Tools: Tenderly Alerts, OpenZeppelin Defender, Hypernative, Forta, plus in-house Prometheus scrapers fed by a custom indexer.
Aggregator integration
Aggregators consume your contracts. They expect:
- Reliable quoter contracts. Off-chain pricing requires a view function that returns the exact swap result without execution.
- Stable function signatures. The aggregator's integration breaks the day you ship a new selector.
- Callback-friendly interfaces. Most aggregators call core directly via callbacks; periphery is bypassed.
- Subgraph or REST availability. They list-and-rank pools.
| Aggregator | Integration shape |
|---|---|
| 1inch | Pathfinder; off-chain routing; on-chain settler. Direct pool calls. |
| 0x | RFQ + AMM hybrid. Settler contract per chain. |
| ParaSwap | Adapters per DEX type; routes can split across many pools. |
| KyberSwap | Meta-aggregator with own AMM pools as fallback. |
| CoW Swap | Batch auction; solvers compete; settles via Vault contract. |
| Odos | SOR (smart order router); split path optimization. |
| LiFi / Socket / Squid | Cross-chain DEX aggregators; consume yours per-chain. |
Dune / Flipside / on-chain SQL
Mature engineers can write basic Dune queries to investigate incidents.

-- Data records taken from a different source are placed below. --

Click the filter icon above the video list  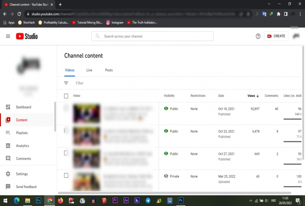(66, 83)
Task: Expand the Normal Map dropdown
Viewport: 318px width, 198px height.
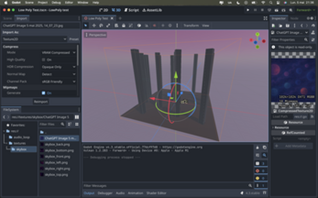Action: pyautogui.click(x=58, y=74)
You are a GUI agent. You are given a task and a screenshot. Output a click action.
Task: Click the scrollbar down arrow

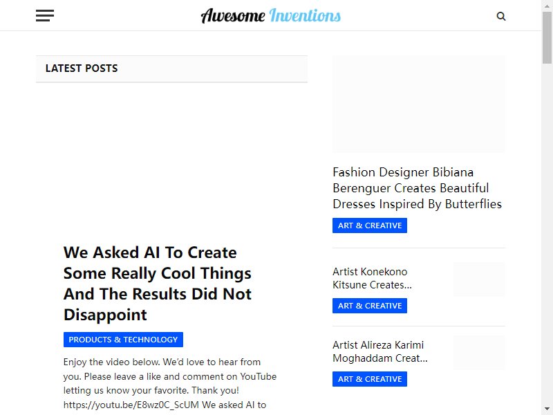click(547, 409)
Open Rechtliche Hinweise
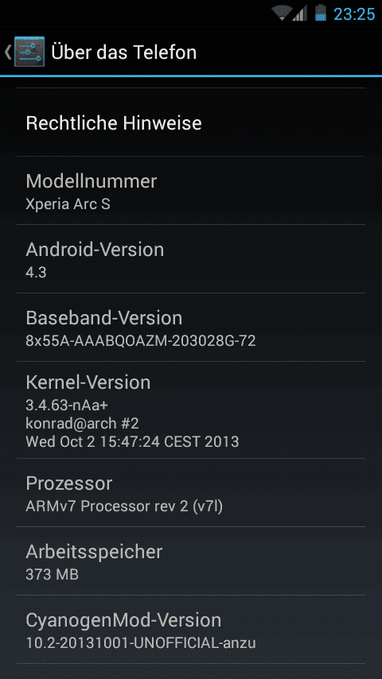Screen dimensions: 382x679 coord(191,122)
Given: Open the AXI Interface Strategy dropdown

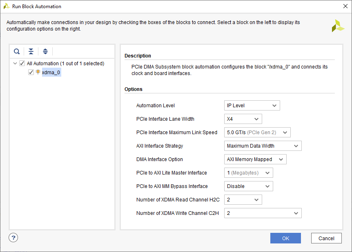Looking at the screenshot, I should pos(263,146).
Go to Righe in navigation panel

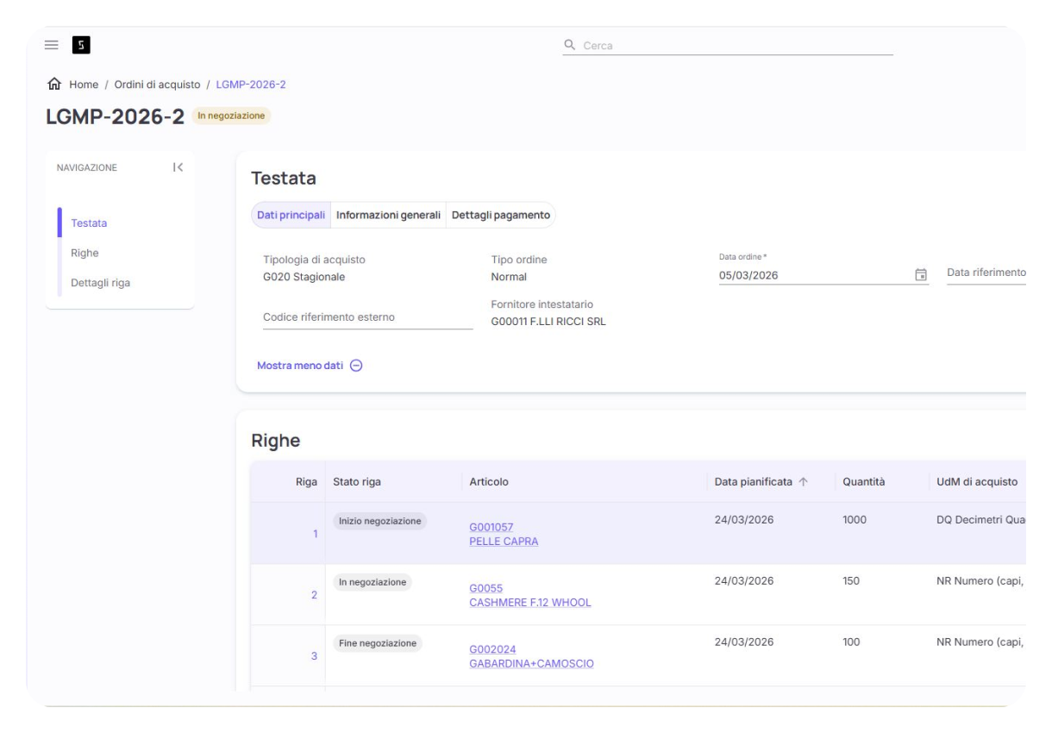pyautogui.click(x=85, y=253)
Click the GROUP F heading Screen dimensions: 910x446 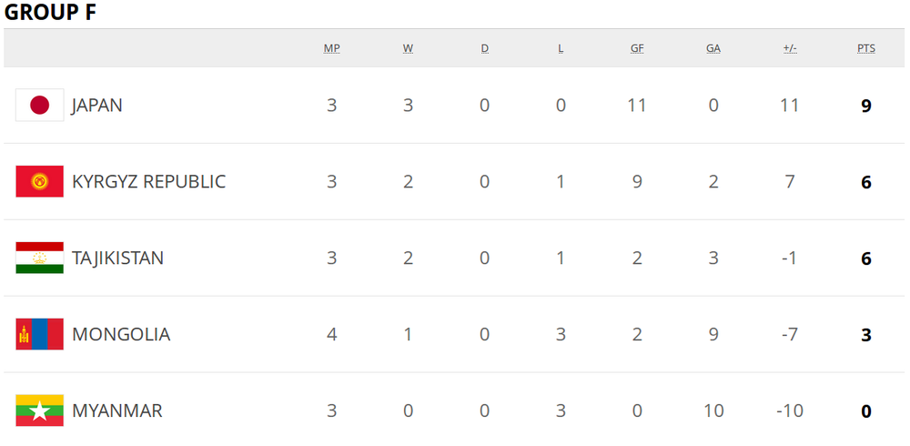pos(51,13)
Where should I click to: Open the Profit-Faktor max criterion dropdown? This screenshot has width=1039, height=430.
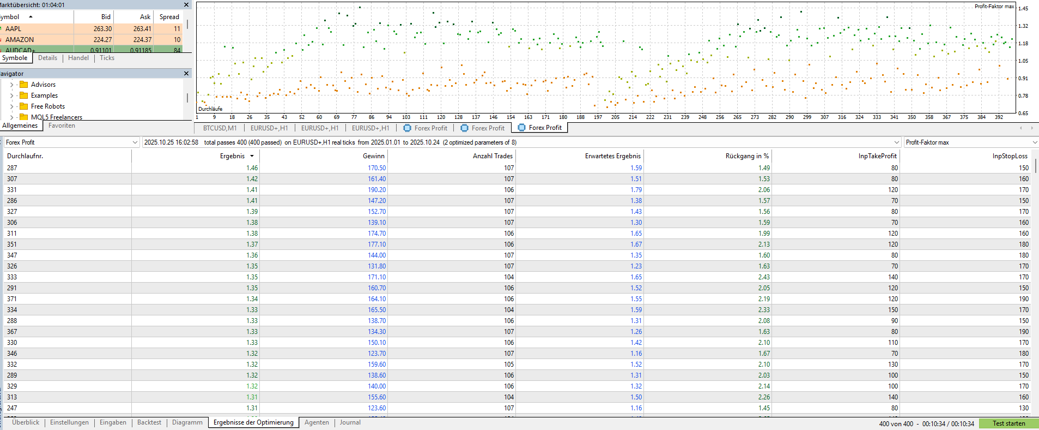click(1035, 142)
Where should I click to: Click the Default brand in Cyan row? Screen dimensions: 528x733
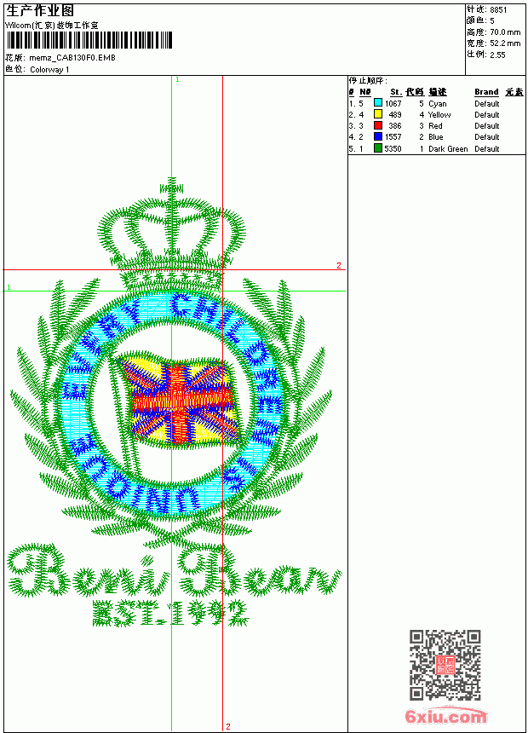[487, 103]

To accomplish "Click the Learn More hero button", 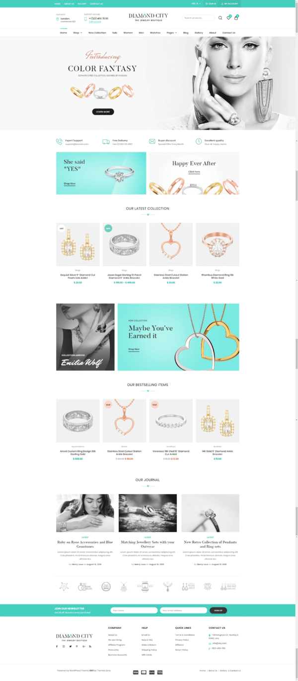I will tap(103, 112).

Example: find the top 10 swappers in the last 24h:
-- Dune SQL (Trino dialect)
SELECT
"from" AS swapper,
SUM(amount_usd) AS total_volume_usd
FROM uniswap_v3_ethereum.Pool_evt_Swap s
JOIN ethereum.transactions t ON s.evt_tx_hash = t.hash
WHERE s.evt_block_time >= now() - interval '24' hour
GROUP BY 1
ORDER BY 2 DESC
LIMIT 10You're not expected to be a data engineer. But knowing how to pull a quick sanity check from chain data is a senior signal.
Observability checklist
For a new core deployment, ensure all of:
- Subgraph spec drafted alongside contract spec.
- Events designed before the first PR.
- Indexer running on testnet before mainnet deploy.
- Volume + TVL dashboards available at launch.
- Alert rules wired to PagerDuty / Slack.
- Anomaly thresholds set conservatively for the first month.
- Runbooks written for the top 5 expected alert types.
When asked "how would you launch a new core release," a complete answer includes the data and monitoring pipeline, not just the contracts. Most candidates omit it.